Self-assembly of C@FeO nanopillars on 2D-MOF for simultaneous removal of microplastic and dissolved contaminants from water

Environmental pollution is a significant contributor to diseases in living organisms, with water being crucial to humans, plants, and aquatic's survival. However, removing both solid and dissolved contamination in water remains a significant challenge. Small size solids are most concerning due to the difficulty in detecting and removing them using current technologies. Therefore, developing an innovative and cost-effective method be-comes a high priority. Herein, we developed a novel approach to remove solids and dissolved contaminants simultaneously using nanopillared structures composed of two-dimensional (2D) metal-organic framework (MOF) separated by carbon encapsulated iron oxide (C@FeO) nanopillars.

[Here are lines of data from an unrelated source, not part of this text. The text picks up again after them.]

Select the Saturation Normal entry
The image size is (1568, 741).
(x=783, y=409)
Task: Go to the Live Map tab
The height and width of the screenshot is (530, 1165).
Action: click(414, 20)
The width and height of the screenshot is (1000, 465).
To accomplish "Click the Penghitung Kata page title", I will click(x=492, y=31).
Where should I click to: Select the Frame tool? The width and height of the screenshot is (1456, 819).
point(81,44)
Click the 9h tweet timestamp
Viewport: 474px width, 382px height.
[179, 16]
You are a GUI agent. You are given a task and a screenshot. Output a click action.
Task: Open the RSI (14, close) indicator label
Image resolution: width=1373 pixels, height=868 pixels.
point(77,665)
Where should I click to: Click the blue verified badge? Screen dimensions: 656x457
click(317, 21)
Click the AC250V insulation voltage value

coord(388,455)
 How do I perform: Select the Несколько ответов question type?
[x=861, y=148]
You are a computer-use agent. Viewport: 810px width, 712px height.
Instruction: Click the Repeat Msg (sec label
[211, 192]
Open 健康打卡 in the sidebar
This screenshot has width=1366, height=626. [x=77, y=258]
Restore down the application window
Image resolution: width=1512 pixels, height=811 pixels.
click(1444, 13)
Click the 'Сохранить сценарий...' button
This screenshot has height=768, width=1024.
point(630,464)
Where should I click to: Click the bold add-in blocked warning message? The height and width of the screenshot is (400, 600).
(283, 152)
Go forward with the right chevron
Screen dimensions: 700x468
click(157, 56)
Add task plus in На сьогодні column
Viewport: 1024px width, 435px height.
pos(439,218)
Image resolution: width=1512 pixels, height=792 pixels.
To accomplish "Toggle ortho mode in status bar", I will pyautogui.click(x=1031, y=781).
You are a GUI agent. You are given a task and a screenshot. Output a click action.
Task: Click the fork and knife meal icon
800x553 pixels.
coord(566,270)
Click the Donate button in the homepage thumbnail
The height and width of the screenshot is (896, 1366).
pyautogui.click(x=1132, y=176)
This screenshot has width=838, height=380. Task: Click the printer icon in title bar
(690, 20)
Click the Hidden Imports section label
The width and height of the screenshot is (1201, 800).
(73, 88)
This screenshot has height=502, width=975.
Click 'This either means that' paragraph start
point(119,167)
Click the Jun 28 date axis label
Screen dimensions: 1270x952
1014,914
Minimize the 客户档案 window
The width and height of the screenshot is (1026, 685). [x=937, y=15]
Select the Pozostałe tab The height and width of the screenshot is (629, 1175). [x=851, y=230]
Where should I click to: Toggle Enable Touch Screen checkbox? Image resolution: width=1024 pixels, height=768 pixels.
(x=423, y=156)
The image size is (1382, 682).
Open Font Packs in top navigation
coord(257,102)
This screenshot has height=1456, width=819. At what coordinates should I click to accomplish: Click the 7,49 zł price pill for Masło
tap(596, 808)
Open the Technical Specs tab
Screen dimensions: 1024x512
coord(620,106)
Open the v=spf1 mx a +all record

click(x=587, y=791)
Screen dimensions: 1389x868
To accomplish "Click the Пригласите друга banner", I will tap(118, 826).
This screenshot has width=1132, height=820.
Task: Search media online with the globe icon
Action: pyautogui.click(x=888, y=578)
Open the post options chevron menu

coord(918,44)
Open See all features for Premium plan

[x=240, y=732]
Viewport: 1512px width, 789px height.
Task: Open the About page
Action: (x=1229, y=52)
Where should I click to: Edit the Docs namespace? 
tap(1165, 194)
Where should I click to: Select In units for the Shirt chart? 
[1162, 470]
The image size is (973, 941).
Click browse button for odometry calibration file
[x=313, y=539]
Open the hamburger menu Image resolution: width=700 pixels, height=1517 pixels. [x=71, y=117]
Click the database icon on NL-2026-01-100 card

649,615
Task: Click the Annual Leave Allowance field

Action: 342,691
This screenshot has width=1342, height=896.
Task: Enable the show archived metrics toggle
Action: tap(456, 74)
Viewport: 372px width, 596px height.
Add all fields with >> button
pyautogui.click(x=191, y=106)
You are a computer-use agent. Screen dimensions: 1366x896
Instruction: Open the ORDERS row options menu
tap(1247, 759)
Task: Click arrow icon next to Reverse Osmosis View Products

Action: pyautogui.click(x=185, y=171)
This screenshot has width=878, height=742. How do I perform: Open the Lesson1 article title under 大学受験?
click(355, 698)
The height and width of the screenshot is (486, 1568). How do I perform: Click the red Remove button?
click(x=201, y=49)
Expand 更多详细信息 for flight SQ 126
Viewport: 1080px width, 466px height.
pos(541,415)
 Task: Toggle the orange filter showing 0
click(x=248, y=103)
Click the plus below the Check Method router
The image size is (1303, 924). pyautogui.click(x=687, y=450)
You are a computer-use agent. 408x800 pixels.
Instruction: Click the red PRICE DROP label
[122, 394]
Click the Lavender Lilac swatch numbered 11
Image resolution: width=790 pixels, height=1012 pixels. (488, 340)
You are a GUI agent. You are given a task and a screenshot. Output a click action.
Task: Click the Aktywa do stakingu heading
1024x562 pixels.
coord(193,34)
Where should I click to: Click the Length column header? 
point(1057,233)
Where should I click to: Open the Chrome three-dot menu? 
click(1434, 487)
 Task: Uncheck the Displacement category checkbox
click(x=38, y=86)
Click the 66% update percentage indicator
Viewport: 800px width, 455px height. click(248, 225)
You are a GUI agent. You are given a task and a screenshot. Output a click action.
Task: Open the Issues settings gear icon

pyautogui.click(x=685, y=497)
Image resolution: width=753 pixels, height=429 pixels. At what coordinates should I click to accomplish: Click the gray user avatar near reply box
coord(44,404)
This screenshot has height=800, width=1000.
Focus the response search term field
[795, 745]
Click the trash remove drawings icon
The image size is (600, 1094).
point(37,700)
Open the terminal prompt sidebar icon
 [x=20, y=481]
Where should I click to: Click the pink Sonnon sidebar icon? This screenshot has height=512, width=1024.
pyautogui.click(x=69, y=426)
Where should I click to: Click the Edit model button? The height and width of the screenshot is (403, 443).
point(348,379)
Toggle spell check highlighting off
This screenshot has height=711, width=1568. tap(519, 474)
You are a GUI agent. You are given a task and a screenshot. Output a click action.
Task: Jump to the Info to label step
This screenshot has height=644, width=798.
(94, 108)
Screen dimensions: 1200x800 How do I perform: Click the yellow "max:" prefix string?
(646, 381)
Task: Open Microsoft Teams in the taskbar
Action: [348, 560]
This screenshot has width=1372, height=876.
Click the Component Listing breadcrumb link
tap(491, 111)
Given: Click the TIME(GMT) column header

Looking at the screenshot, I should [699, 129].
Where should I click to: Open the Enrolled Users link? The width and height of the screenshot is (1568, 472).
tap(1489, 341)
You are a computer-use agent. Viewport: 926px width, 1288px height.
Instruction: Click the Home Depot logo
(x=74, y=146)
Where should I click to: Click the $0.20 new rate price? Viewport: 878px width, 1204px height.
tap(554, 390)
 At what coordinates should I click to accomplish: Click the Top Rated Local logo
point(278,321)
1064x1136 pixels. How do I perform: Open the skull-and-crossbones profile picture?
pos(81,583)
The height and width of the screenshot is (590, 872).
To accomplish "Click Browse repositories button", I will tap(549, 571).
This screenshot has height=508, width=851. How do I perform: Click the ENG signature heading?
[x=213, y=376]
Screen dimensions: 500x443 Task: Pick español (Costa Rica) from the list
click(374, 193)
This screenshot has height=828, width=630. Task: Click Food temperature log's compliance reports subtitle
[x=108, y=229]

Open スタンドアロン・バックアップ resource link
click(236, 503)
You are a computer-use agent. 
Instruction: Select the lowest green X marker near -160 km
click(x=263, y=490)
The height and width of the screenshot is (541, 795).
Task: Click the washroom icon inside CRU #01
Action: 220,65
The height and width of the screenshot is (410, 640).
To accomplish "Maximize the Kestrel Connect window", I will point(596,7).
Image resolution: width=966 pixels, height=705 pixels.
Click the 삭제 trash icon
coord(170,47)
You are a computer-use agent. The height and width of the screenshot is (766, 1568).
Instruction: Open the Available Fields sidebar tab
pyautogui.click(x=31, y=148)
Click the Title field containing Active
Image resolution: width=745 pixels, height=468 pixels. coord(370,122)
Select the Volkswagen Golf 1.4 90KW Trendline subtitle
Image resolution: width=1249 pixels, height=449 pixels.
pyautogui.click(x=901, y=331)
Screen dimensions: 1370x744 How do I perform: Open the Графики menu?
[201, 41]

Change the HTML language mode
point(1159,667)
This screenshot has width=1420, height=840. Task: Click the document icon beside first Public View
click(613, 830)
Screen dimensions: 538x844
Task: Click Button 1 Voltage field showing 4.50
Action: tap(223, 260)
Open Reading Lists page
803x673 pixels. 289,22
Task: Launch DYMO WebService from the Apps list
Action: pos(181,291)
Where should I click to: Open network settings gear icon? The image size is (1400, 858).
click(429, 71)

The nanopillared structure features a high surface area (749.7 m(2)/g), abundant active sites, and magnetic properties for separation of pollutants. 2D MOF@C@FeO removed similar to 100 % micro-plastic (MP) only in 60 min with high kinetics as quantified by dynamic light scattering, UV-vis, and thermogravimetric analysis. Further, in a binary system (solid and dissolved pol-lutants), 2D MOF@C@FeO successfully removed both MP and methylene blue (MB) in 60 min. Zeta potential, ex situ scanning electron microscopy, and X-ray photoelectron spectroscopy analysis and 2nd-order kinetics isotherm supported chemosorption mechanism of removal. 2D MOF@C@FeO showed 6 adsorption cycles reusability with 90 % removal capacity. The stability and the pereservance of the structure of 2D MOF@C@FeO after six cycle was proved by ex situ transmission electron microscopy, Brunauer-Emmett-Teller, and Energy-dispersive X-ray spectroscopy. The results suggest a promising pathway to addressing the removal of mixed contaminants from water in a single process and highlighting its potential in resolving critical industrial and domestic wastewater treatment.